Dr. Hibbert 26th February 2003 10:36

looks like this thread is in danger of becoming a self-fulfilling prophecy!

Cahlibahn 26th February 2003 15:17

Evening Standard article

Happy Landings 26th February 2003 20:04

Commenting on the newspaper and evening news stories, this post was started yesterday, do you reckon PPrune is powerful enough to start a rumour that even the journalists in London can get hold of, and knowing journo's they probably just went with the story to sell papers without even bothering to ring BA to get a comment.

I have two points to make.

1) Concorde service's would struggle if either BA or AF stopped them, i.e one cant run without the other (in theory). But After Paris BA suggested it would go it alone if AF stopped flying.

2) I use to buy a few spare parts for the old girl, and believe me after the last refurbishment there are loads of Concorde spare parts lying about, problem is finding them or finding someone's grandad who knows how to make them!!! (that is a Joke)

Oh and an after thought would be that Air France are most likely to be the first to ground Concorde, cos if BA are having a bad time chances are AF are having it harder!

Thats my opinion anyway - Keep on flying the old girl ( you can ground her in ten years, once I've saved enough money to fly day return to JFK on her!!!!!!!)

cb9002 26th February 2003 21:55

qwertyuiop
 
Up here in Vermont they don't seem to do sarcasm too well either... can lead to some interesting conversations when it goes straight over them.

DarkStar 26th February 2003 22:21

OAA/OAB will never fly again.

I'm sure any retirement will be timed exactly together by BA and AF and probably the end of Mar 2004 will see a tearful goodbye.

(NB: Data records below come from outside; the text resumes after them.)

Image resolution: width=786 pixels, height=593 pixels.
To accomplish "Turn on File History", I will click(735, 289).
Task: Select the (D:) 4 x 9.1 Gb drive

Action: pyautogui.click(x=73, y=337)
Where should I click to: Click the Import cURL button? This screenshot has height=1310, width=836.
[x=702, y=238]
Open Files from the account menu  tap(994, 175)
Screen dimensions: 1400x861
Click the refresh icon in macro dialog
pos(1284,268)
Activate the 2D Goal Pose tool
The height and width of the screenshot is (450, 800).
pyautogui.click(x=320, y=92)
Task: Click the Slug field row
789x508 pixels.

Apparently, Monty Python are going to make a sequel to Live of Brian....Life of Brian II and the words uttered are ' What have the French ever done for us?'

twistedenginestarter 26th February 2003 22:59

Dastardly Deeds
 
What is going on here? BA have clearly set a big PR snowball in motion but all they are saying is 'We will review Concorde". In other words there is no news here except that there is news that is no news.

Are they trying to drum up interest? Are they playing some internal politics to strengthen their hand in negotiations with flight crew or BALPA? Are they just completly incompetent?

Basically no-one hardly is paying for Concorde tickets. What a surpise. The World is in a major depression. It's a wonder anyone can afford to fly anywhere. But if Concorde is thought to be uneconomical (like First Class) then just announce you are shutting it down. Or shut up. Why have indecision on prime time news?

What pisses me off is none of these overpaid/underworked journos has had the balls to ask the question "What is this all about BA? What are you trying to say because if you don't tell us then you can f**k off and come back when you've got something cogent to tell the public"

RatherBeFlying 27th February 2003 03:03

Bad timing in my book.

The Conc on AB is one flare no shoulder launched SAM's gonna catch:E

411A 27th February 2003 05:39

OLD aeroplanes go to the desert to die, and Concorde is indeed OLD and will be retired sooner or later...more than likely, sooner.
Great while it lasted, but with fewer and fewer high rollers available to pay the price of admission, afraid Concorde is doomed.

twistedenginestarter 27th February 2003 06:08

Concorde isn't in any sense old. If this super-premium sector is uneconomic for the next few years, then just say you are going to mothball everything with a view to re-starting when things pick up. We know, even though that might be 10 years away, no-one is going to come up with another Mach 2 transport in the meantime.

They got the planes for free. I think they have a duty to pay for hangarage for a few years.

Maybe, however, the punters are leaking away to executive jets. They don't take much longer by the time you add the bits at each end and you can have proper meetings etc

Leclairage 27th February 2003 06:30

Great suggestion Dop - More combined displays with the Red Arrows after Concs retirement would be awesome.

They were all gifted to BA by the british government, so all they have to face is increased maintenance costs to keep them flying. They have done extremely well by the aircraft in both financial and marketing terms, so, if the BA management are as great as appears to be the opinion in the posts above, then hopefully they will repay the debt they owe to her and keep her flying within their fleet, even though they seem to be papering the loads to get bums on seats, and thus losing financial yield.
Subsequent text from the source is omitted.